Shayna gets out of the car. She cradles her belly with her palms, turns towards the blockade, and a familiar loneliness bears down on her again.

At twilight, when he comes upon Joe Montagne’s empty smoke shack in his south field, Coulson wonders if he has offended the
man. He’s taken to moseying out here at the end of the day with two mugs of fresh coffee brewed up in the farm kitchen. They talk about nothing in particular or don’t talk at all, just watch the twilight clouds jostle like spawning trout, a wet shimmer of colour.

Without Montagne there, Coulson hesitates, then resigns himself to honouring the ritual alone. He sits on a rickety lawn chair, watches a grasshopper bend and unbend its legs on the toe of his boot, and sips one of the coffees he brought.

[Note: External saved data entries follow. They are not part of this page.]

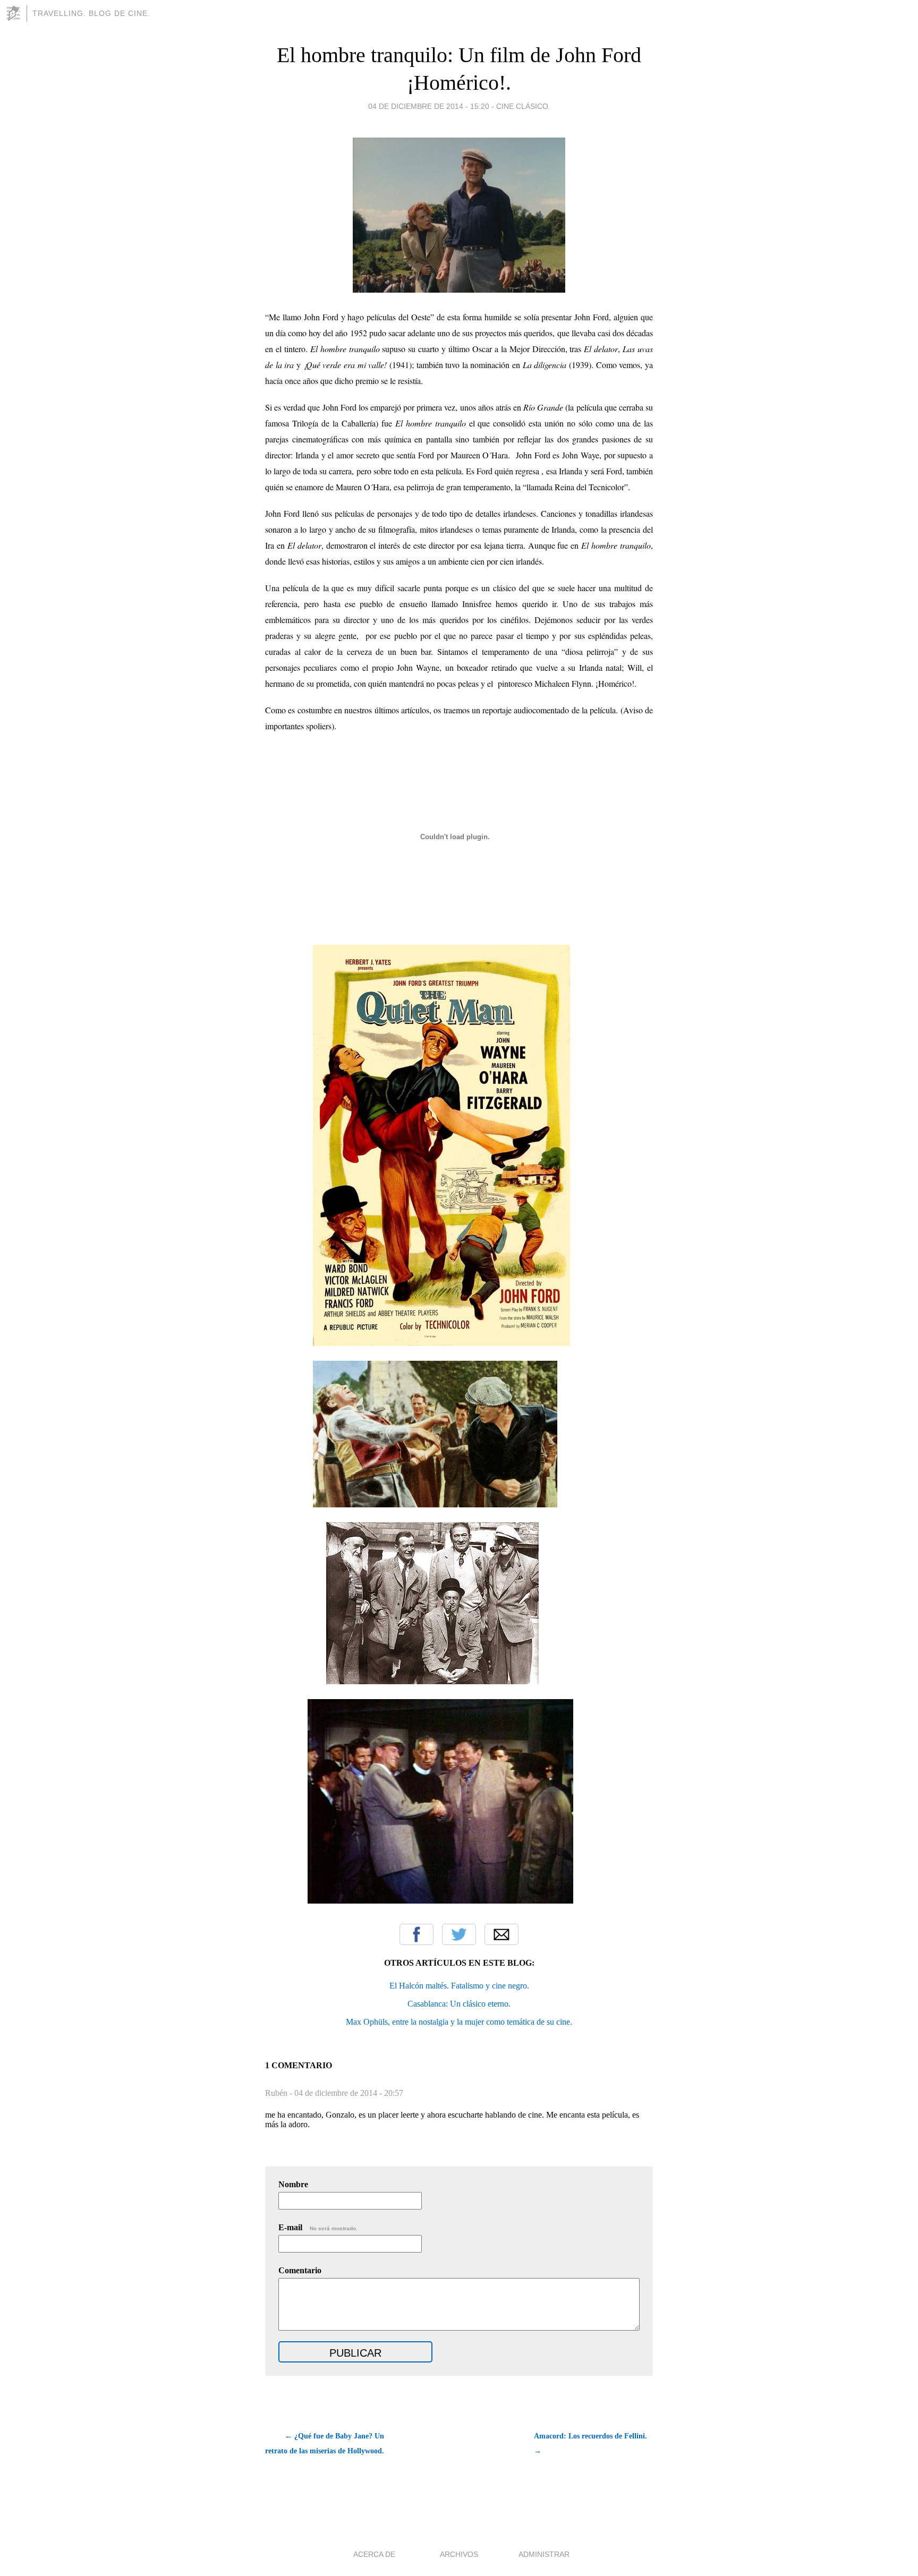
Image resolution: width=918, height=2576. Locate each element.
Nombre (293, 2184)
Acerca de (374, 2554)
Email (501, 1934)
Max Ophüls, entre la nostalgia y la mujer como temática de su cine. (459, 2021)
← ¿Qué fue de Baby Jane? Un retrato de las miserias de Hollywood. (324, 2443)
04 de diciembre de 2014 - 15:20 (428, 106)
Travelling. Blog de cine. (91, 13)
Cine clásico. (523, 106)
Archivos (459, 2554)
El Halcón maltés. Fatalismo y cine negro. (459, 1985)
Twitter (459, 1934)
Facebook (417, 1934)
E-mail (318, 2227)
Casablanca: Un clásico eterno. (459, 2003)
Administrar (544, 2554)
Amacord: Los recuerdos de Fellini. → (590, 2443)
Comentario (299, 2270)
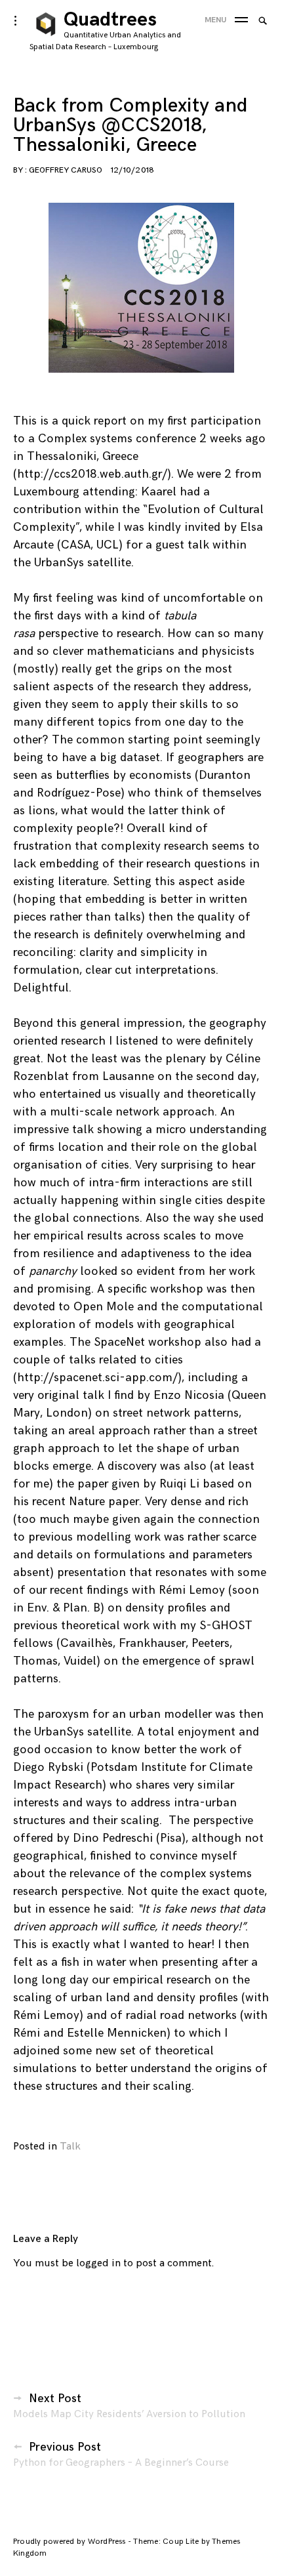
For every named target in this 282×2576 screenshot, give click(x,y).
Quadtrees (110, 19)
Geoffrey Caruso (65, 170)
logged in (98, 2263)
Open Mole (105, 1307)
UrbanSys (59, 563)
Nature (87, 1501)
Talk (70, 2146)
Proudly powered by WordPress (70, 2541)
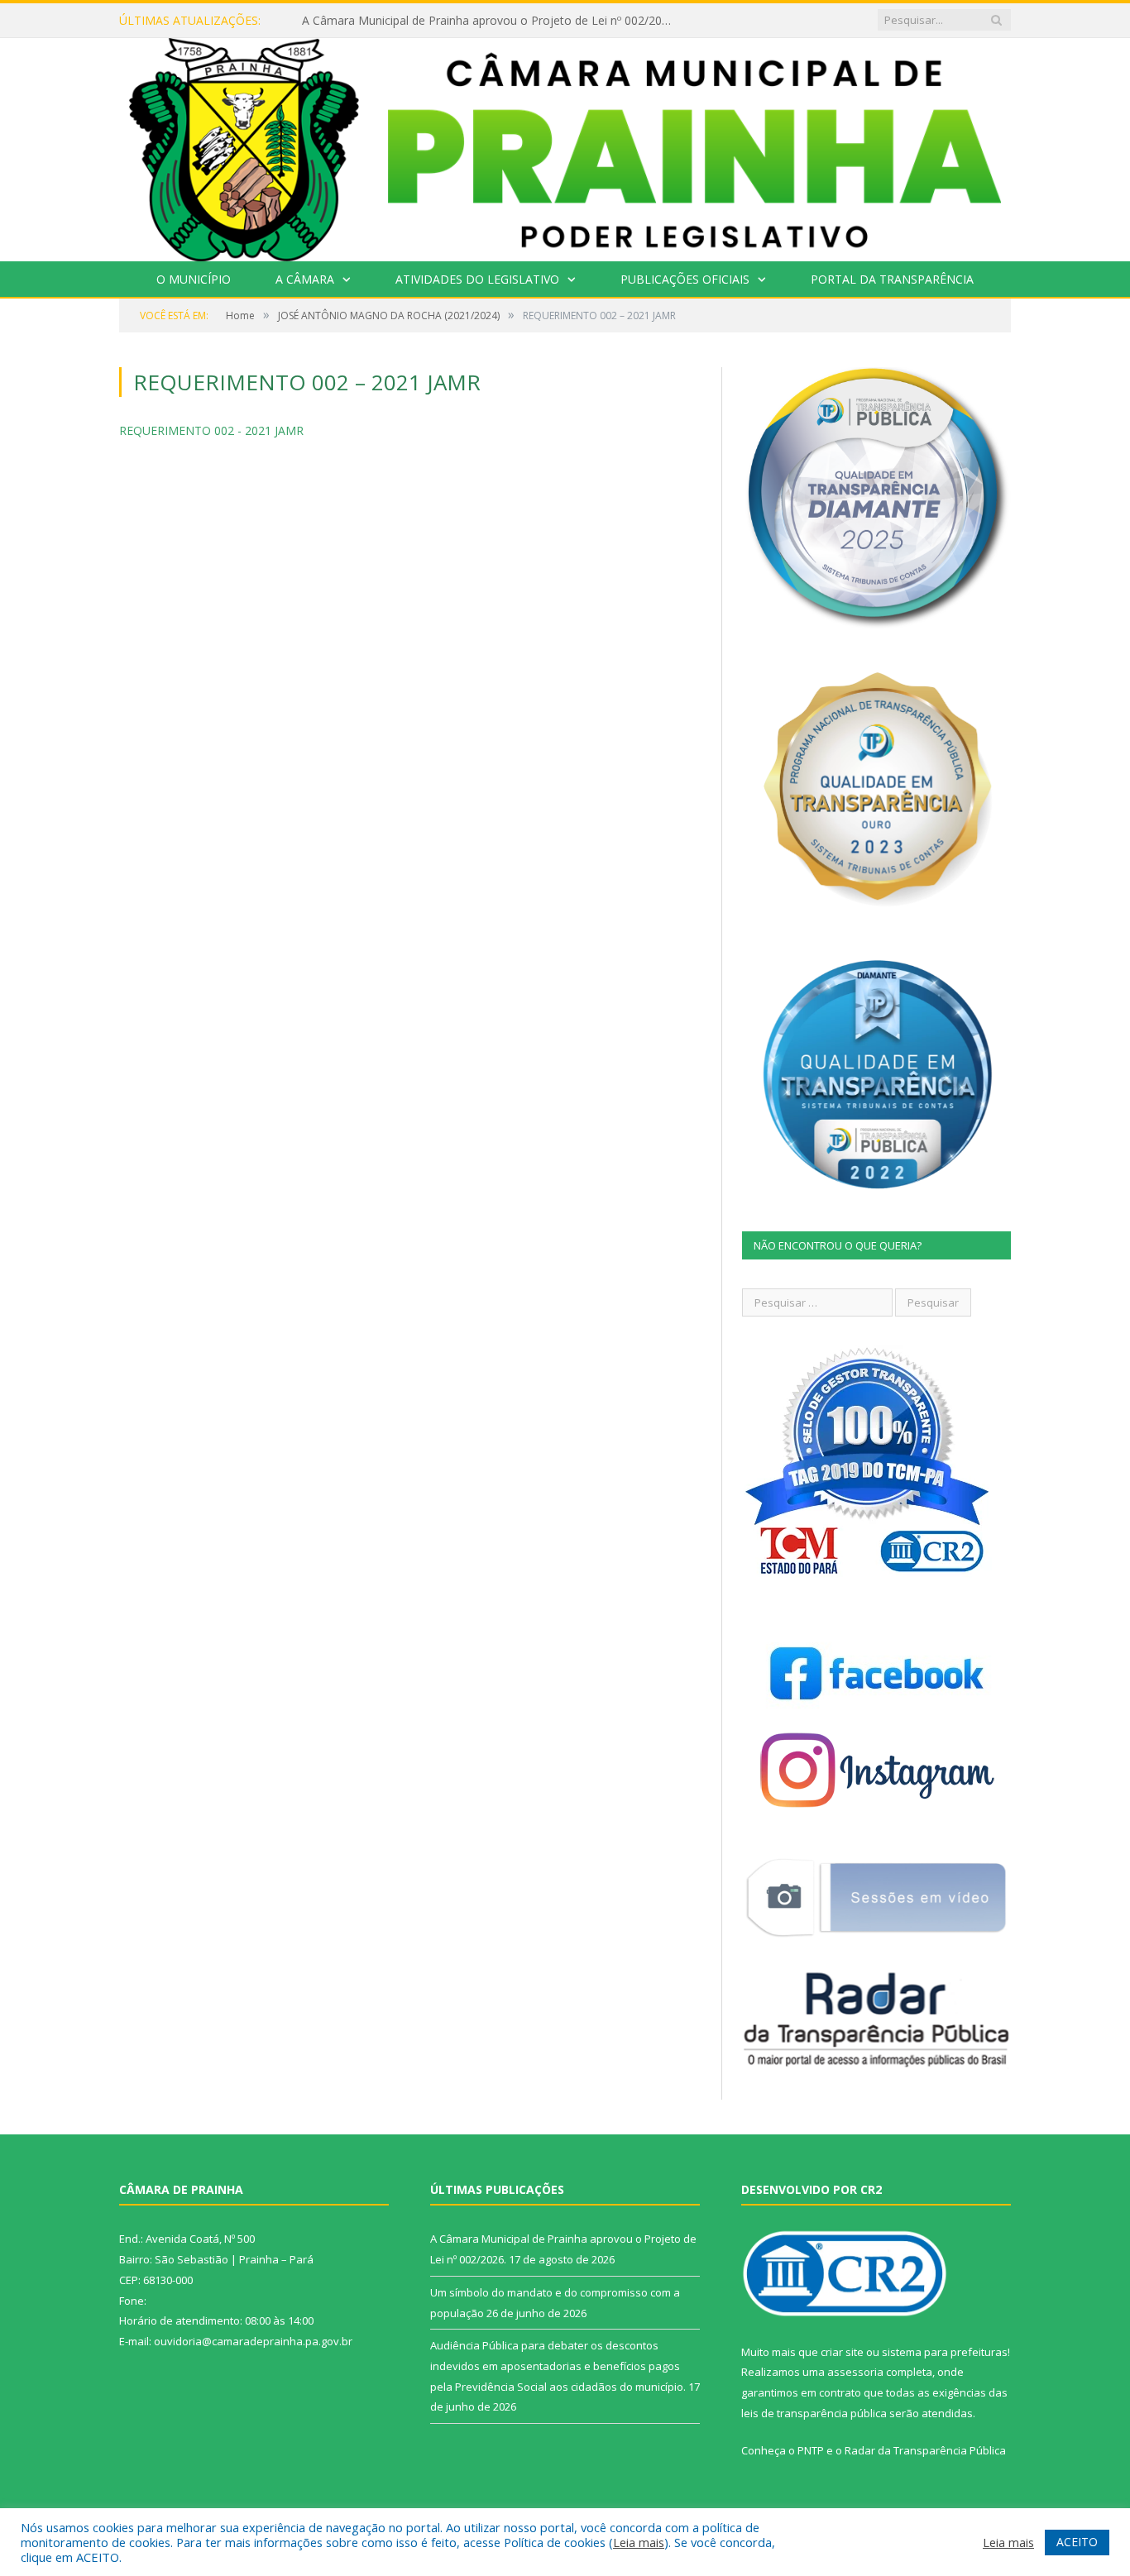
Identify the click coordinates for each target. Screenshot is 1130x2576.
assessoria (855, 2371)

His father spent a life making fretful assessments of the sky’s cast and the wind off the lake, divining which trick of climate would steal the promise of abundance from the loose, light loam. Would his father trust the season his son is enjoying? The sand leaves he and his crew harvested a week ago were the colour of pale lemons, flat as sheets of paper. They loaded into the racks beautifully. The cutters look just as fine – big, broad leaves with few buckles. He should be buoyed. It is a rare season that works out better than anticipated.

But two mornings ago he awoke to a large, angry scrawl of graffiti on the side of his barn.
FUCKS NATIVES
it read in a pugnacious red, the letters as tall as any one of his primers, who were asleep in the barn while it happened. Then last night the phone started ringing minutes before midnight, greeting him with a click every time he picked up. At one a.m. he unplugged the kitchen phone, the one in the upstairs hallway too. Shortly after two his cellphone started ringing. Since the barricade began, he’s kept it on at night in case Shayna needs him. It felt like a shameful capitulation when, around three, he powered it down so he could grab a few hours of sleep before sunrise.